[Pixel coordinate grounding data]
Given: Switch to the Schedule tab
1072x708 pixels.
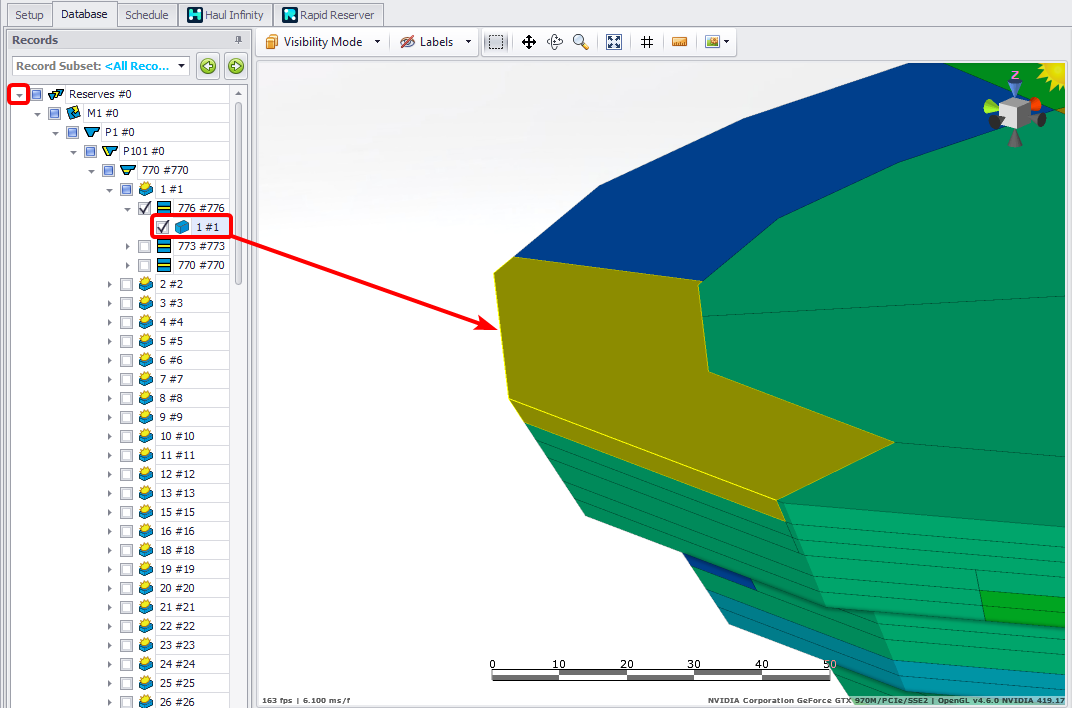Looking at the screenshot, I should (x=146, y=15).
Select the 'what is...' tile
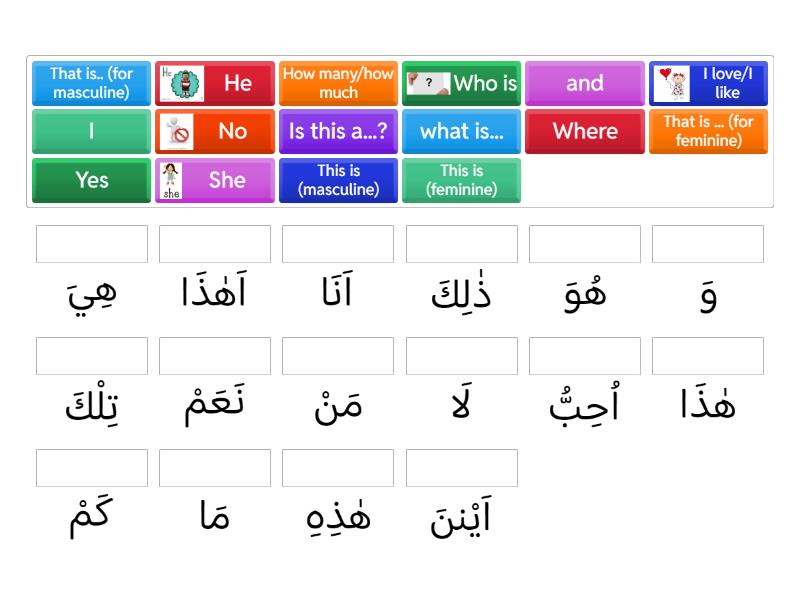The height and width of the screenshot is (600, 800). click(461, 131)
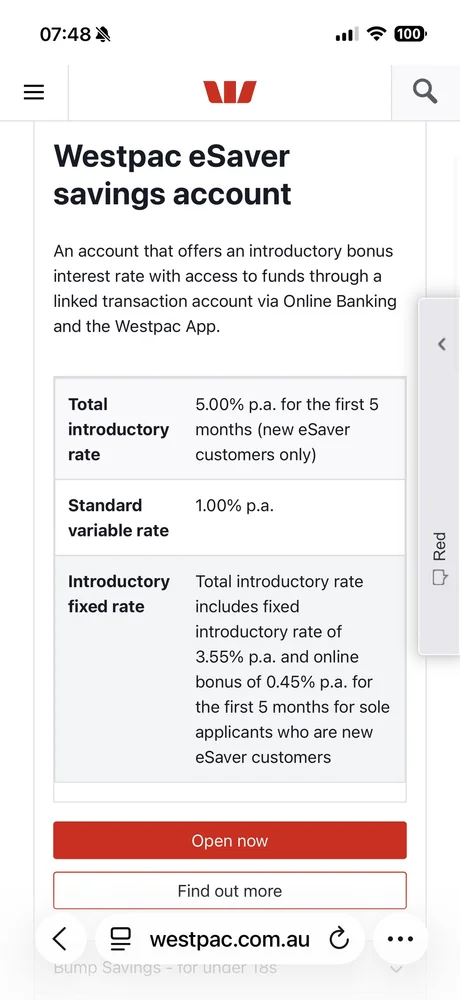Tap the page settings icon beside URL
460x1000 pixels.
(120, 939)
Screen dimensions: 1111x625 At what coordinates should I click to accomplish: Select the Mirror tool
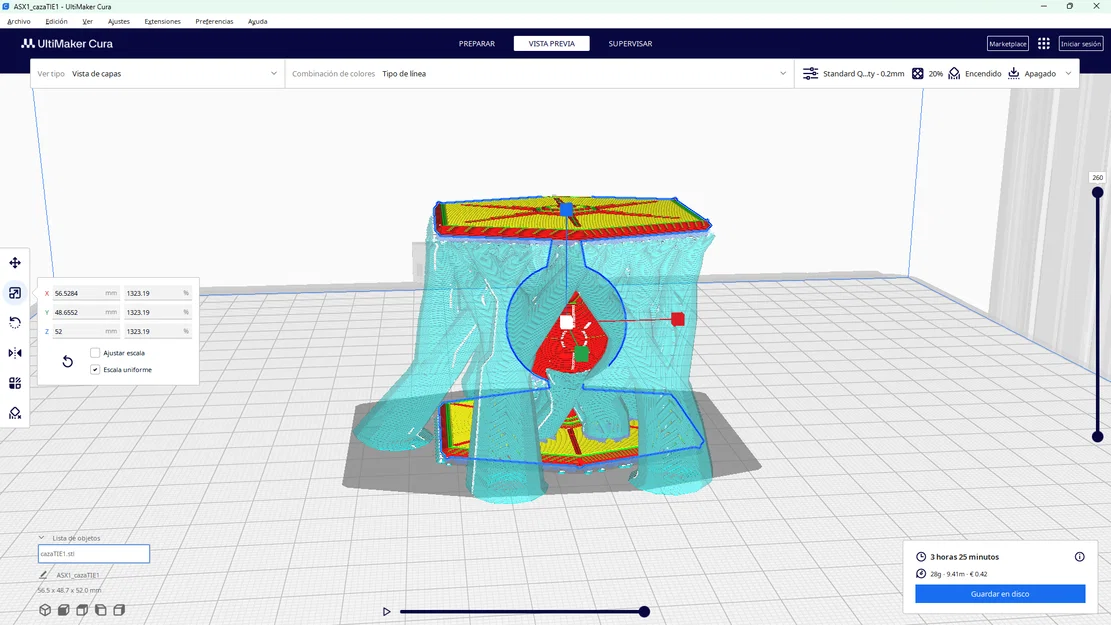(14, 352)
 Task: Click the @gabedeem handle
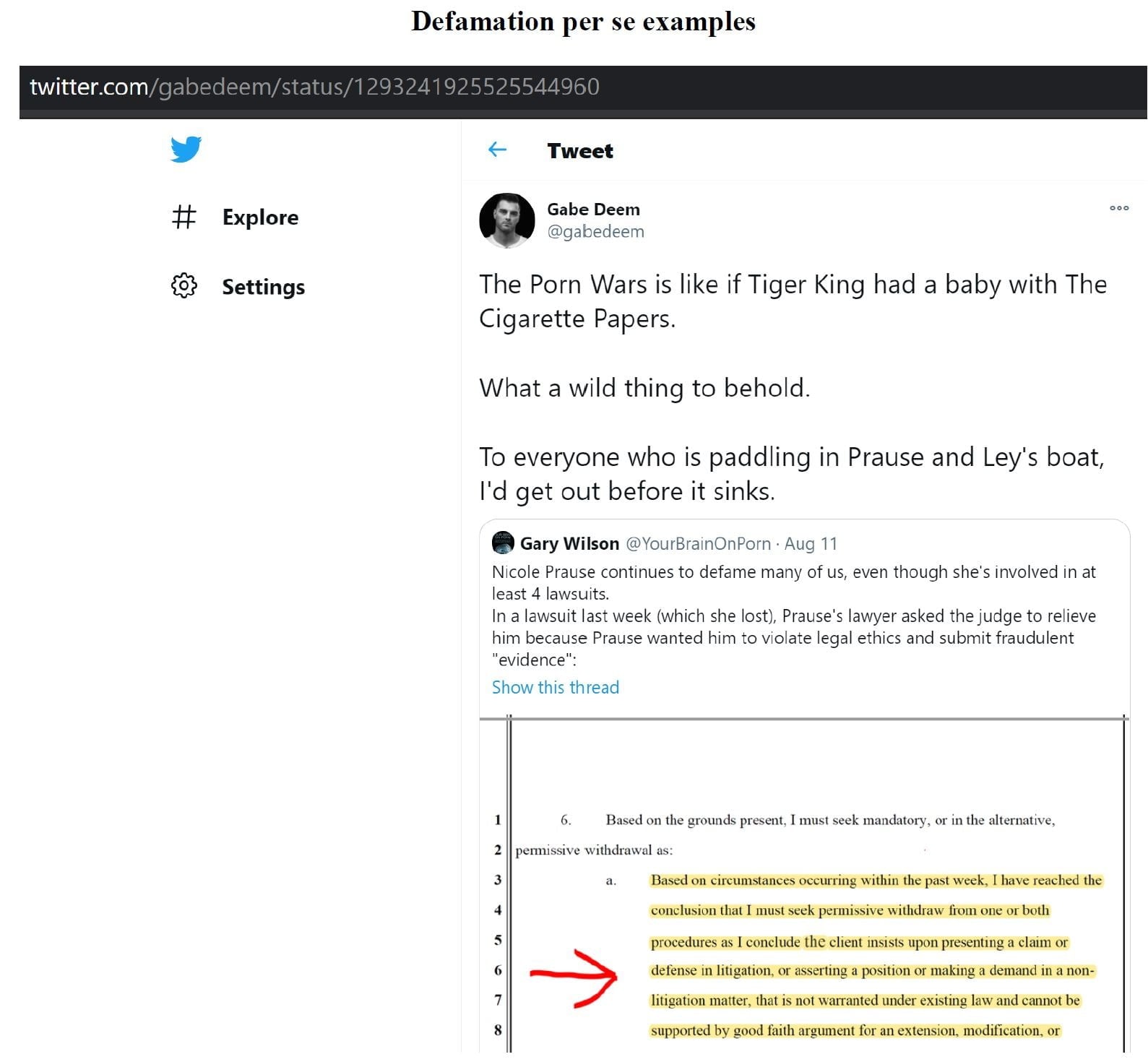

Work request -> Omitting the pictures, copy each record above exactly as it stands.

Exercise output ->
Given: Switch to the Schedule tab
1072x708 pixels.
Looking at the screenshot, I should (x=146, y=15).
Select the 'what is...' tile
The height and width of the screenshot is (600, 800). click(461, 131)
Tap the page settings icon beside URL
460x1000 pixels.
(120, 939)
Screen dimensions: 1111x625 At what coordinates should I click to accomplish: Select the Mirror tool
(14, 352)
 Task: Click the @gabedeem handle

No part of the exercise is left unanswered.